Décio explica que as duas políticas têm em comum o foco na pessoa com deficiência. “O Viver sem Limite 2 é uma forma intersetorial e transversal de garantir os direitos das pessoas com deficiência”.  

Confira a seguir algumas ações do Novo Viver Sem Limites voltadas para a inclusão na educação básica: 

  • Fornecimento de dispositivos e equipamentos de tecnologia assistiva para o atendimento de 95 mil crianças com deficiência
  • Formação de 8.250 professores de salas comuns na “Política de Educação Especial na Perspectiva da Educação Inclusiva” 
  • Ampliação de 700 vagas no âmbito do Parfor na rede de mestrado profissional em educação inclusiva para todos os estados e o Distrito Federal 
  • Capacitação para residentes do Programa Institucional de Bolsas de Iniciação à Docência (Pibid) e Residência Pedagógica (Parfor) 
  • Formação de 3,5 mil profissionais na educação bilíngue de surdos (Língua Brasileira de Sinais) até 2024 
  • Formação de 63 mil professores e 106 mil gestores em educação especial na perspectiva inclusiva pela Rede Nacional de Formação (Renafor) 
  • Suporte financeiro adicional a escolas para atendimento a estudantes com deficiência no PDDE 
  • Programa Benefício de Prestação Continuada (BPC) na Escola com 425 mil matrículas de pessoas beneficiárias na rede regular de ensino 

Enquanto isso, o trabalho não para 

Maristela, da Undime, e Aberson, do Consed, concordam que o foco do governo federal é acertado, mas que as redes estaduais e municipais não interromperam seu trabalho até então. “Mesmo sem priorização do governo federal nos últimos anos, municípios e estados têm aumentado o acesso e a qualidade na inclusão dos estudantes, fortalecendo o acompanhamento dos cuidadores”, diz Aberson. Maristela complementa: “Os estudantes público-alvo da educação especial já estão nas escolas, a legislação determina que esse direito seja garantido e os pais das crianças e jovens buscam essa vaga”.  

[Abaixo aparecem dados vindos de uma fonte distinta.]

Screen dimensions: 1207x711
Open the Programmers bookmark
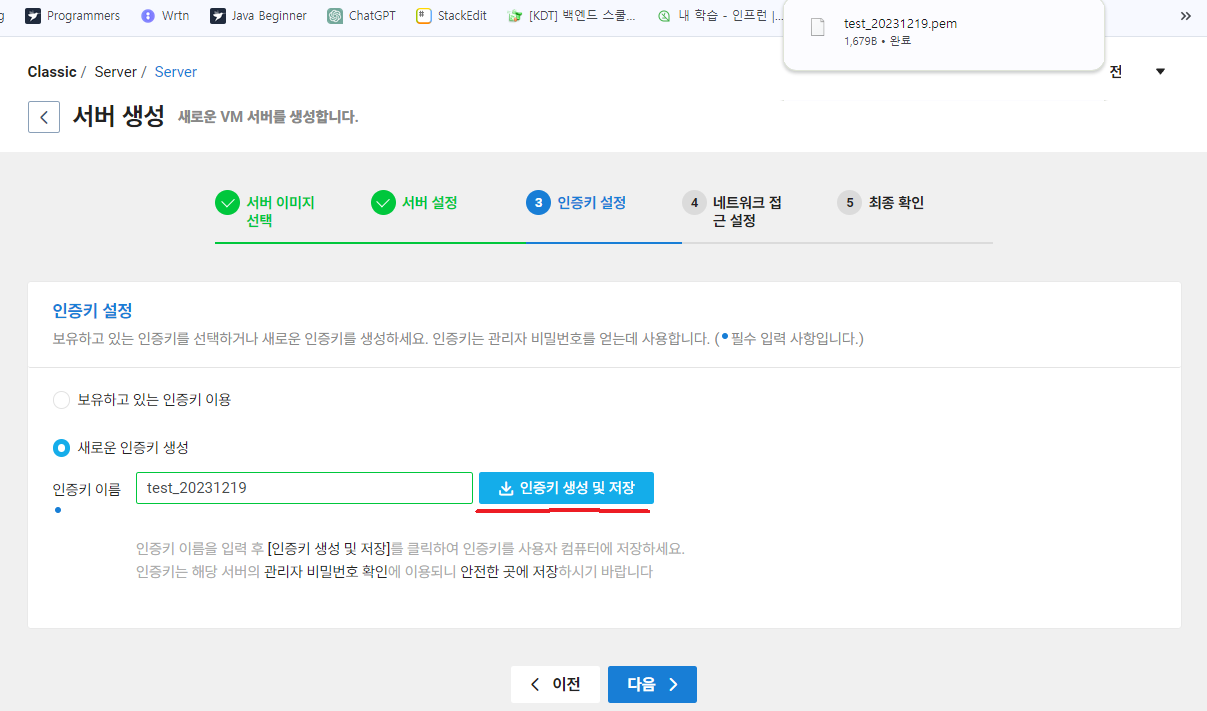coord(72,15)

O gestor do MEC diz que já existe um consenso de que a PNEEPEI é o caminho. O desafio é articular com estados, municípios, escolas, universidades, movimentos sociais e associações do sistema de justiça para todos trabalharem juntos. “A Secadi faz uma coordenação com participação dos setores da sociedade, uma articulação desses agentes, porque existe uma interdependência entre todos. Ao assumir o que estava descontinuado, temos de implementar, organizar, fazer um planejamento com participação e efetivar as ações”.